We have seven levels of energy within us. The top five are anabolic or high-energies. These are good energy and when you are at these levels you find yourself, creative, productive, happy, or content.  The other two are catabolic or low-energies. When our energy is here, it makes us angry, lowers our self-esteem or outright negative.

Scientifically, when you interact with someone toxic, that energy is absorbed and it excites your electrons. When electrons (energy) get excited, they then need to release energy and this process drains you. 

In everyday terms, even if your energy level going into the conversation is anabolic, the longer you are in the presence of someone toxic, the more it drains your battery, putting you in a catabolic state. The result is you feel physically exhausted and emotionally drained. 

#2. Monkey See, Monkey Do:

Humans have mirror neurons.  Mirror neurons are visual neurons that fire when you take an action. Mirror neurons also fire  when you see someone else take action.   These neurons fired as if you were the one doing the action. They are unable to differentiate your own actions from those actions of people you are with, they mirror those internal brainwaves. 


Exposed to these actions briefly, and you may get away with a quick empathetic reaction—you feel sorry for someone’s emotional distress. However, expose yourself to someone for a long time, those neurons start to imitate what they see on a subconscious level.

In everyday terms, you take on the emotional state of those negative behaviors without ever knowing it.

#3 Reinforces Negative Inner Dialogue:

The brain is primal, regardless of how developed you are as a human. Unfortunately, this means that it scans for perceived negative experiences and stores them up as a way to protect themselves and survive. 

While threats aren’t about life or death, our brain hasn’t evolved enough to know that. Interact with someone toxic, and they give you their famous passive-aggressive jab or turns your attention toward something that isn’t working around you, it triggers your neurons to fire your fight or flight mechanism and proceeds to link experiences with behaviors.

In everyday terms, your brain is firing responses without you knowing it, putting caution tape around experiences that wouldn’t have triggered you. 

Understanding the lasting imprint a toxic person can have on you should now fire your own primal instinct to steer clear.  Yes, that may be easier said than done, because sometimes you have no control over the environment you are in (think office or family).

So what do you do when you come in contact with someone toxic? 

Don’t Fuel the Fire: When toxic coworkers complain or gossip, don’t agree in the slightest.
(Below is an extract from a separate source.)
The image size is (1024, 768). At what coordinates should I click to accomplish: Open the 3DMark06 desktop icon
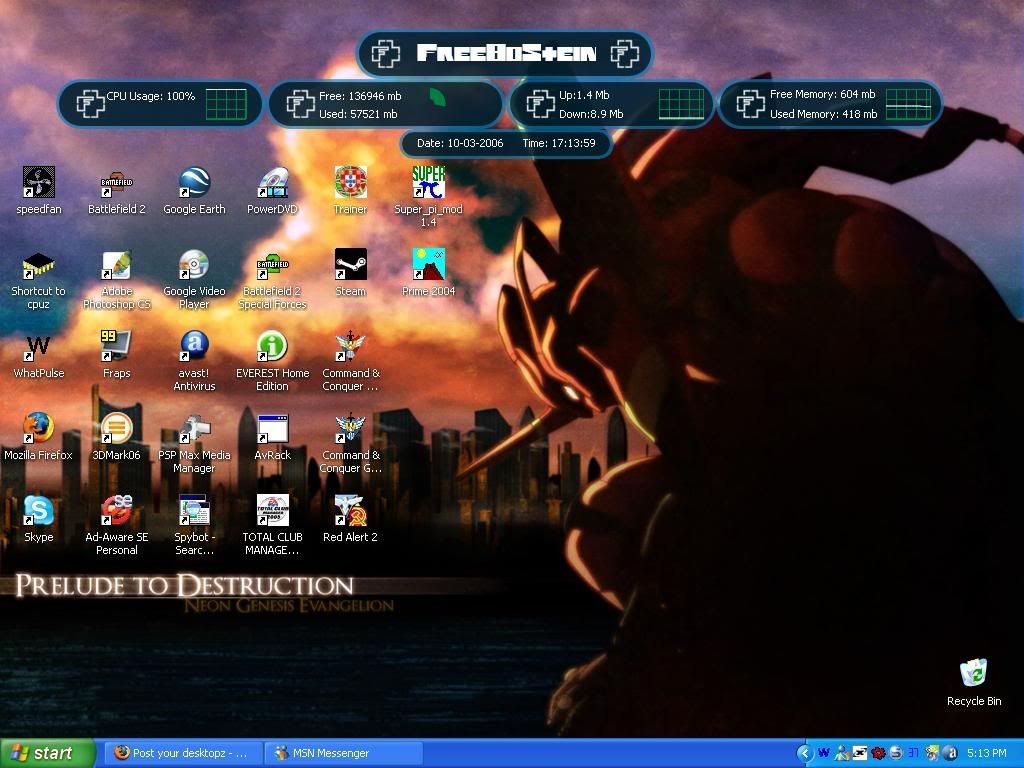click(116, 428)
Reinforcing their behavior will ultimately reinforce your brain’s belief in their actions. 

Instead, practice defusing the situation with a simple, ‘sorry you feel that way’ and walk away. This will shorten the time you need to spend with them and make it very clear about your own personal boundaries. 
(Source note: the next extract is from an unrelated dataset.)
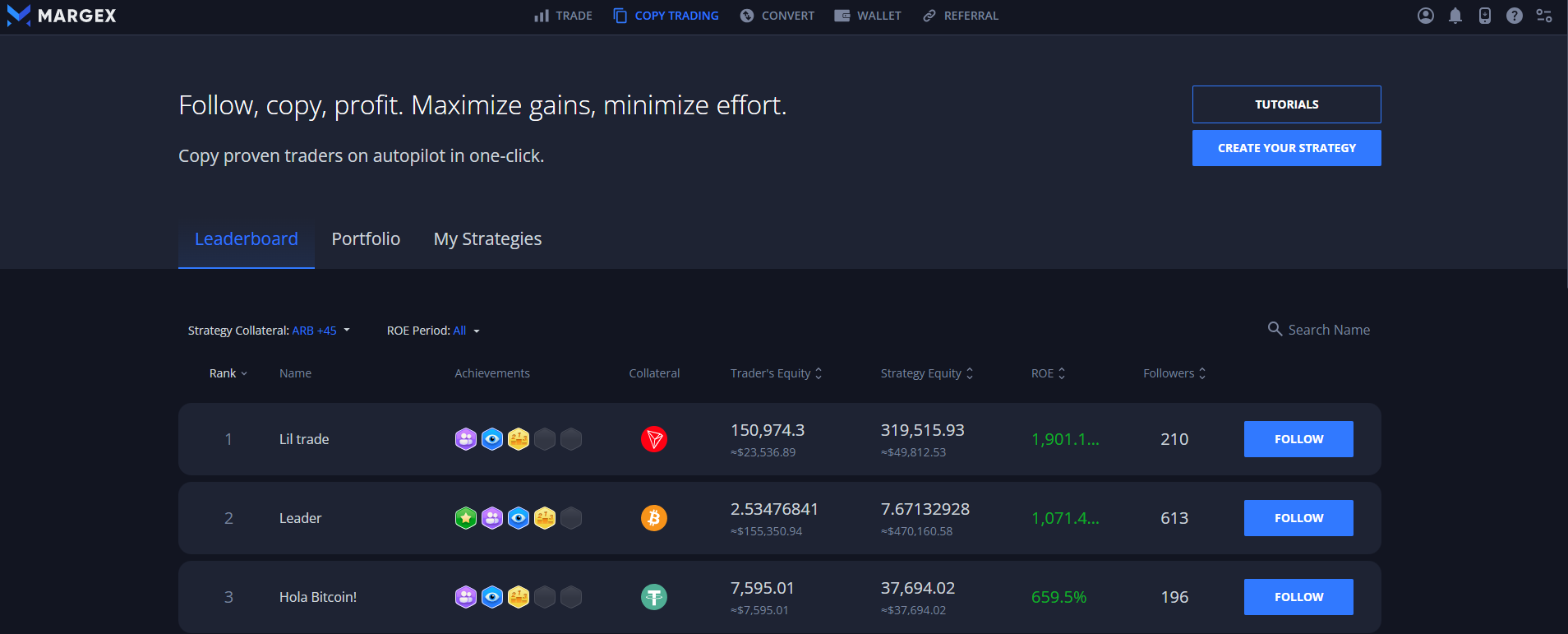
Task: Sort leaderboard by Followers column
Action: point(1174,373)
Spread Joy:  Just like negativity can be like a disease that spreads wildly, so can positive emotions.  When someone complains about their workload, quote a funny line from a movie, or brush right over the complaint with a joke.

Do whatever necessary to keep the tone upbeat. You can actually feel the energy shift.


Rewrite your Story: When you are aware of the toxic person, you walk into every interaction with a story in your head like Sally is going to start complaining about the deadline or Marc is going to make sure everyone knows how much he sold this week. 

Change that story, instead say, poor Sally struggles with managing deadlines.  This way your brain won’t automatically scan for those negative comments from Sally.